Steel is considered to be a material of manufacturing precision, good hygiene, as well as high resistance against corrosion. It has been reported that the toxic effects of steel implants are higher than those of other components (Haynes et al. 1998). Lacey et al. observed a decrease in monocyte and macrophage survival in response to steel (Lacey et al. 2009), as well as a reduced leukocyte migration to the implant site or prosthetic implants. In addition, steel has been shown to induce abundant elevation of cytokines such as IL-1β (Haynes et al. 1998).

4 Cardiac Injury, Wound Healing, and Regeneration – A Brief Overview

Cardiac injury causes a severity-related damage of the myocardium, followed by cardiac repair or wound healing where damaged tissue is usually replaced by a fibrotic scar, as described in the literature (Deb and Ubil 2014; Talman and Ruskoaho 2016). Moreover, it has recently been reported that adult cardiomyocytes (CMs) have a slight ability to proliferate, raising the promise of promoting cardiac regeneration in humans (Beltrami et al. 2001; Bergmann et al. 2009; Mollova et al. 2013). However, the feasibility of cardiac regeneration is largely dependent on the type and extent of immune responses, thus leading to an inflammatory response (Sattler and Rosenthal 2016; Cheng et al. 2017).

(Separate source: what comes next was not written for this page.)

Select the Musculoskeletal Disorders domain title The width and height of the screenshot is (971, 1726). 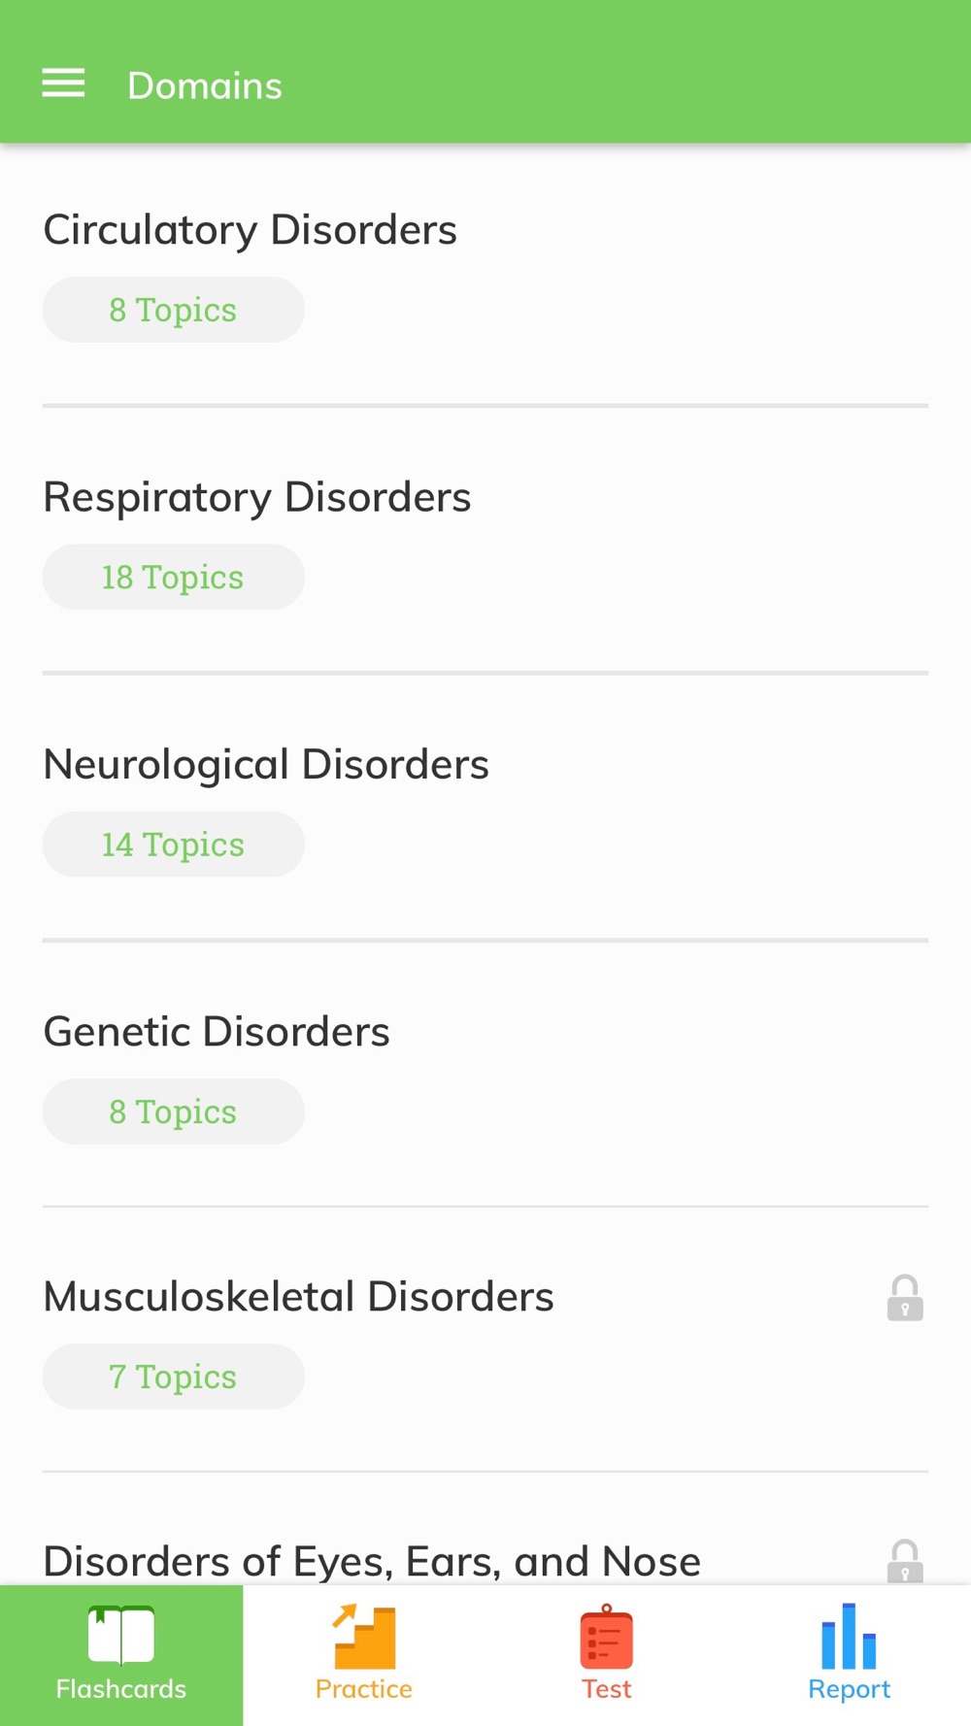pos(299,1297)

Although the implantation of an intracardiac device is necessary for the maintenance of proper cardiac pacing in various cardiac diseases, it is also accompanied by the injury of the cardiac tissue at the site of implantation. This inevitable injury initiates a complex series of tissue repair processes that comprise of the interaction and timely coordination of several cell types, cytokines, chemokines, and signaling cascades. Furthermore, there is a host reaction following the implantation of foreign biomaterial into the cardiac implantation site. This also includes blood–material interactions, inflammation, granulation, provisional matrix formation, and the fibrotic remodeling of the injured area (Gretzer et al. 2006; Luttikhuizen et al. 2006).

Generally, the immune response to cardiac injury is accomplished by the innate and the adaptive immune systems in synergy and can be divided into three phases: the pro-inflammatory phase, the proliferative phase, and the reparative phase (Lai et al. 2019).

4.1 Pro-inflammatory Phase

In the very early process after the implantation of a foreign biomaterial, a material–blood interaction occurs, whereby proteins from the blood adhere to the implant’s surface. A provisional matrix based on the blood’s components forms, that is, the initial thrombus or blood clot where further protein adsorption proceeds. This provisional matrix and the injured tissue are responsible for the recruitment of structural, biochemical, and cellular compartments that are essential for wound healing (Gristina 1994; Gretzer et al. 2006; Luttikhuizen et al. 2006). In this period, inflammatory cells are recruited to the site of injury to clear the damaged wound of dead cells and tissue, as well as to degrade the matrix debris. Furthermore, it initiates the processes necessary to form the reparative scar. However, it has been described that prolonged or excessive inflammation is accompanied by a poor tissue remodeling and worse outcomes in patients or animal models with myocardial infarction (MI) (Timmers et al. 2008; Arslan et al. 2010; Frangogiannis 2012).

The initial immune response is driven by molecules released from necrotic cells, the so-called damage associated patterns (DAMPs) (Arslan et al. 2010). In addition, during tissue death, dying proteases, hydrolases, and mitochondrial reactive oxygen species (ROS) are also released into the extracellular space, generating further DAMPs that trigger the inflammatory response (Kono and Rock 2008). Subsequently, these DAMP molecules bind to pattern recognition receptors (PRRs), including toll-like receptors (TLRs) and the receptor for advanced glycation end products (RAGE), that are expressed by both tissue resident cells and recruited leukocytes (Muzio et al. 2000; Chavakis et al. 2004). Among other DAMPs present in cardiac inflammation, high-mobility group B1 (HMGB1) is one of the best characterized (Andrassy et al. 2008). HMGB1 is responsible for the initiation of inflammation in myocardial infarction (MI) and cardiac ischemia by promoting the migration of immune cells through its interaction with PRRs, such as TLR2/4 (most abundant TLRs in the heart) and RAGE (Nishimura and Naito 2005; Klune et al. 2008; Sims et al. 2009). Moreover, it induces tissue healing by changing the macrophages’ phenotype, favoring neoangiogenesis and promoting stem cell activation and proliferation (Bianchi et al. 2017).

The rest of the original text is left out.